The widespread reach of the crisis, which has struck red and blue states and devastated urban and rural communities, united hundreds of lawmakers to hold hearings and propose legislation that would shape the bill. Sen. Lamar Alexander (R-TN), who oversees the Senate health committee, noted that the legislation, the 2018 Opioid Crisis Response Act, “represents the work of over 70 senators, five committees, and countless staff who have worked together to help put an end to the opioid epidemic ravaging virtually every American community.”
The legislation makes legal and regulatory improvements, including:
- More accessible addiction treatment
- Initiatives to stop synthetic opioids like fentanyl at the border, ports or post offices
- Increase in law enforcement efforts against illicit drugs
- Research on non-opioid pain treatments
- Address over prescription of opioids
- Fund more research for non-opioids treatments
Keith Humphreys, a drug policy expert at Stanford University who worked with Senate and House staff on their bills, said that like the Opioid Crisis Response Act are “bills that will make a positive difference.” The legislative package directs funding to federal agencies and states so they can improve access to addiction treatment, interventions to help mitigate the crisis, and a grant program for states to increase their quality of care. However, the legislation does not pay for a wide and sustained expansion of addiction treatment or provide a significant increase in spending.
Lawmakers and aides see the law as the first of many steps that will be taken to combat the epidemic. Humphrey says, “It’s not the time to be leisurely, and saying that we’ll get there eventually is not sufficient as an answer. If it takes another year, that’s another 60 or 70,000 people in their graves. That’s not good enough.”
Tom Nichels, Executive Vice President of the American Hospital Association explains the unfortunate omissions in the Opioid Crisis Response Act: “The Senate failed to include in its legislation two provisions that would expand access to treatment and improve the coordination and safety of care … the bipartisan Overdose Prevention and Patient Safety Act … and the Institutions for Mental Disease (IMD)”… both passed by the House.
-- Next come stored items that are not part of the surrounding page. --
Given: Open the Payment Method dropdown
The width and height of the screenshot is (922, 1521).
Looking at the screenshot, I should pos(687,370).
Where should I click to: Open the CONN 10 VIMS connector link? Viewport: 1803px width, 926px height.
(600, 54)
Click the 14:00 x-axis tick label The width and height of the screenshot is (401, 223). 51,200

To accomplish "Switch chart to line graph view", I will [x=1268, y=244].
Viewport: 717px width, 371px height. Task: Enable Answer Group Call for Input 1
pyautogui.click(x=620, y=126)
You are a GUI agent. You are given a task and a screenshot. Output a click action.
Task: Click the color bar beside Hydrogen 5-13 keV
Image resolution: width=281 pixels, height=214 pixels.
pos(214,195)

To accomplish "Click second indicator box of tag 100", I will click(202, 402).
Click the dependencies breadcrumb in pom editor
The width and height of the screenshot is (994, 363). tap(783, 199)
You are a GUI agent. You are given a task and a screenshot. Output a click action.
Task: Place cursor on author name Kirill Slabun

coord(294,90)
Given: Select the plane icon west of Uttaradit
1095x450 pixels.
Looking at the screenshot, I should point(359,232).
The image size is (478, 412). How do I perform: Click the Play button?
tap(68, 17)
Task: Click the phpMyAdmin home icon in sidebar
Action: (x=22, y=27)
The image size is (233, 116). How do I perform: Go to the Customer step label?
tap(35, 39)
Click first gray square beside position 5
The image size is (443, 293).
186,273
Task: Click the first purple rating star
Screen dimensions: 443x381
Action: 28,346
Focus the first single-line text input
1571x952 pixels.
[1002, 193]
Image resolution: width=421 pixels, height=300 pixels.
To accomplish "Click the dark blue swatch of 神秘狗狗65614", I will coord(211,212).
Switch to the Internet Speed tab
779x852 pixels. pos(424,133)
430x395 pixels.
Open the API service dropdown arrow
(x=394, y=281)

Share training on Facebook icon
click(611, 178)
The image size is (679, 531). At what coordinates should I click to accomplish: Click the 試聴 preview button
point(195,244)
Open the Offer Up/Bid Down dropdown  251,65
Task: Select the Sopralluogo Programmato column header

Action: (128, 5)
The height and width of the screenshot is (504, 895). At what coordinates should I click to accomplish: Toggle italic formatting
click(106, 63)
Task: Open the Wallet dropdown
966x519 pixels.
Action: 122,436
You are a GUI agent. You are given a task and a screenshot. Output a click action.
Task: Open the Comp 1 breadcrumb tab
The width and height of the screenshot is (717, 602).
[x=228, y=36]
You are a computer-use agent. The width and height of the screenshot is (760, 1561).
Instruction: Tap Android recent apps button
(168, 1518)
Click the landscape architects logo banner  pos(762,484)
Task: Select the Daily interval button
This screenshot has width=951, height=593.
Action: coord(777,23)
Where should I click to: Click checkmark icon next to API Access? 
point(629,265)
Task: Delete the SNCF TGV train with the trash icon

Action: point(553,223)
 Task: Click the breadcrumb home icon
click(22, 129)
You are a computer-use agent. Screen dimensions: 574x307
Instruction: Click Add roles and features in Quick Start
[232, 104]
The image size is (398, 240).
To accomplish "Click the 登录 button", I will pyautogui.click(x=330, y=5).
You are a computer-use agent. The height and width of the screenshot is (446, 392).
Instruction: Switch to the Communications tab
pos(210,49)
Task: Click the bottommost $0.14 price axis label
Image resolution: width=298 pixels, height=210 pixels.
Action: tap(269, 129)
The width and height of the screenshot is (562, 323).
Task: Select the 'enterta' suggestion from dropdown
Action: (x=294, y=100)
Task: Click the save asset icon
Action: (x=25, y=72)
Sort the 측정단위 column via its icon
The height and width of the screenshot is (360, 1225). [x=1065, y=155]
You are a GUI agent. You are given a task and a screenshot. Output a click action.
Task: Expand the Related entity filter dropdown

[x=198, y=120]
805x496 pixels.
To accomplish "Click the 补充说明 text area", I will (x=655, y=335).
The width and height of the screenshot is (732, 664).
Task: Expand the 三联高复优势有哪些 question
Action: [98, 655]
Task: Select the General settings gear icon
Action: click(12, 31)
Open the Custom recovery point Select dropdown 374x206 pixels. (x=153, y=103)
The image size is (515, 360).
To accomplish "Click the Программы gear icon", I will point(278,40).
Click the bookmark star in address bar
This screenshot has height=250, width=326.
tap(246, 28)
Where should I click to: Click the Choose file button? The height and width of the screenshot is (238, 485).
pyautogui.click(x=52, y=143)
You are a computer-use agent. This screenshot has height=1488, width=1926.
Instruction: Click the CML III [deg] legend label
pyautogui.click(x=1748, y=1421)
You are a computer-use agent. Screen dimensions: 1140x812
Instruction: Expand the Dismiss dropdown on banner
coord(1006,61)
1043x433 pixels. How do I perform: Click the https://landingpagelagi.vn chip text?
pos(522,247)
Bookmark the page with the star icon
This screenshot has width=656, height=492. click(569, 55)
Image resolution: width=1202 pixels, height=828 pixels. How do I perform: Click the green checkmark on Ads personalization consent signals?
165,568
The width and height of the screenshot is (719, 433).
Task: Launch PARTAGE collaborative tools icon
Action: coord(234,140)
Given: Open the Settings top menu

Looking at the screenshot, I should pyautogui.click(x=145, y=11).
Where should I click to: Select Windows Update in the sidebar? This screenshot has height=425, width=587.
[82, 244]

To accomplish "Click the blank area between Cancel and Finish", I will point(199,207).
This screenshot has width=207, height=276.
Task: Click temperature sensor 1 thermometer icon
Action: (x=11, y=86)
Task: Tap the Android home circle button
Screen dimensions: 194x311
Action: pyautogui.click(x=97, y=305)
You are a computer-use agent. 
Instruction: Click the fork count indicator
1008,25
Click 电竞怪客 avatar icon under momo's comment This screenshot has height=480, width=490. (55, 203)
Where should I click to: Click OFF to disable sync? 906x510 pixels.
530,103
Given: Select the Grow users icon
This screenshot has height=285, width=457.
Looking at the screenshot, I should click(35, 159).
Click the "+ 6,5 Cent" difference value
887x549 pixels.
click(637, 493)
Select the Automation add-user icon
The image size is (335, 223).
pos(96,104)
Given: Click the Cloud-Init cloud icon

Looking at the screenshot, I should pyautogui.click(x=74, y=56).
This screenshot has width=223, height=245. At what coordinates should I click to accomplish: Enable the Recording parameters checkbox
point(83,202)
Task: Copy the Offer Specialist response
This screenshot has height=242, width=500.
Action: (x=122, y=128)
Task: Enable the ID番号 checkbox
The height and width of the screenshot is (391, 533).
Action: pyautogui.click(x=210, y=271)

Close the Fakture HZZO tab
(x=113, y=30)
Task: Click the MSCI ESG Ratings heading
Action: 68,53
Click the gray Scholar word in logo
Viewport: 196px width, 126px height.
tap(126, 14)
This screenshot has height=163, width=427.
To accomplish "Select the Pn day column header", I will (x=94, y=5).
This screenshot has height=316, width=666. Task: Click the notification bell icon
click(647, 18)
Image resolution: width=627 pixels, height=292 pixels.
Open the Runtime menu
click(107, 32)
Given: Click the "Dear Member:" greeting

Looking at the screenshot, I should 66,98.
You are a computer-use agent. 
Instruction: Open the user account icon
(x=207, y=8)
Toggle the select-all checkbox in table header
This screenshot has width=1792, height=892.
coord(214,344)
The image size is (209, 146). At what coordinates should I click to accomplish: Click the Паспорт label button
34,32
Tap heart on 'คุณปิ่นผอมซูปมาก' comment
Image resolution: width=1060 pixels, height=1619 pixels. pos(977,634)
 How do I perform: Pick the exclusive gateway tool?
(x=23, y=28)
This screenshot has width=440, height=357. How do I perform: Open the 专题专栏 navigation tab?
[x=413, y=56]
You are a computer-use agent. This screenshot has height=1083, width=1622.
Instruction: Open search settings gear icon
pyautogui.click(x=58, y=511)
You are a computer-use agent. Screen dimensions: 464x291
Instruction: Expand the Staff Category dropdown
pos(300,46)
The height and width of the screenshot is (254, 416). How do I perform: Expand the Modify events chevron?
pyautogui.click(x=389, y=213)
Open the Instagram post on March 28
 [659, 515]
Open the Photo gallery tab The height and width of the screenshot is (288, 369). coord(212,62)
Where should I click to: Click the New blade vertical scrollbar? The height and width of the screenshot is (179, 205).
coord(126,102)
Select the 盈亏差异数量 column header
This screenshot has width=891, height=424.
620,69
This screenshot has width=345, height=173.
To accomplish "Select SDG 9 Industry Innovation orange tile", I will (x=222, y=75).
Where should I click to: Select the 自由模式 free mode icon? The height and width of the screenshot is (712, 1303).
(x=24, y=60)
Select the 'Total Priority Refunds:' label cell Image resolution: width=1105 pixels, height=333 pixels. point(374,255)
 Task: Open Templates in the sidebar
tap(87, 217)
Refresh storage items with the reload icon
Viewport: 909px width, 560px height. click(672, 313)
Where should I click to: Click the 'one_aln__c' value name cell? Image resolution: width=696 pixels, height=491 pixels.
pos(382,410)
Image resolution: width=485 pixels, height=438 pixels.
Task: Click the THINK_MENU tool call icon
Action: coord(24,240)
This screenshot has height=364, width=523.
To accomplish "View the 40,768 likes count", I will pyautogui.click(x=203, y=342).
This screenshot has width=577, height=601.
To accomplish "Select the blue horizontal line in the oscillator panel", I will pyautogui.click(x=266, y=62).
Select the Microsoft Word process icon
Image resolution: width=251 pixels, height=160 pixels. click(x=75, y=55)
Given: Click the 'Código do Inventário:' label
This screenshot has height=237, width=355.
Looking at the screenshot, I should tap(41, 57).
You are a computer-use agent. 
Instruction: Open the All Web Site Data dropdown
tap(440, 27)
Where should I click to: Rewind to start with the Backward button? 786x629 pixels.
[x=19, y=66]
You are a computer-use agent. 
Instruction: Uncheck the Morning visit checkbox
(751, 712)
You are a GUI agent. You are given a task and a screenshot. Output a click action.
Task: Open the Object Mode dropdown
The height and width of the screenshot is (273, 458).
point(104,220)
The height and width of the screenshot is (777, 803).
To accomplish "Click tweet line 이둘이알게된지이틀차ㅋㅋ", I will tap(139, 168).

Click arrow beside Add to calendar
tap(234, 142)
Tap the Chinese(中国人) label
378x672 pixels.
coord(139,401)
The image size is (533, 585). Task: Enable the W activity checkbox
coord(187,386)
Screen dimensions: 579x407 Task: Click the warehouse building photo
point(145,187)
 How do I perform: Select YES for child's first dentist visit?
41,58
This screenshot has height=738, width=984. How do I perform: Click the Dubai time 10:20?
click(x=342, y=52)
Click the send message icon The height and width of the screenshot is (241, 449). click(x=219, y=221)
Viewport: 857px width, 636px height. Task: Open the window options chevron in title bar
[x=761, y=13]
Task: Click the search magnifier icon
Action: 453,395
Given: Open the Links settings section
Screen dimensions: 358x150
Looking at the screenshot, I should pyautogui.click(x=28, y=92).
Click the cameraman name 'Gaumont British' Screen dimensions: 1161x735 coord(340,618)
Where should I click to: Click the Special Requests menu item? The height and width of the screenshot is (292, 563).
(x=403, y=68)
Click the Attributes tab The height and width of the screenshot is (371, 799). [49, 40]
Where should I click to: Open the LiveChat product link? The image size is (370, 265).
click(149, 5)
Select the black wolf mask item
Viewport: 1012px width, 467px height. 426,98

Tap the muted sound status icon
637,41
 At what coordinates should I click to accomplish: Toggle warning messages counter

The private sector is initiating plans to help with the opioid crisis. Amazon has programmed its Alexa voice service to answer questions about opioids and addiction. Blue Cross Blue Shield will establish a national toll-free hotline to help Americans locate treatment centers. Emergent BioSolutions, a biopharmaceutical company, plans to offer free Narcan nasal spray, which can help reverse an opioid overdose, to over 16,500 public libraries and 2,700 YMCAs.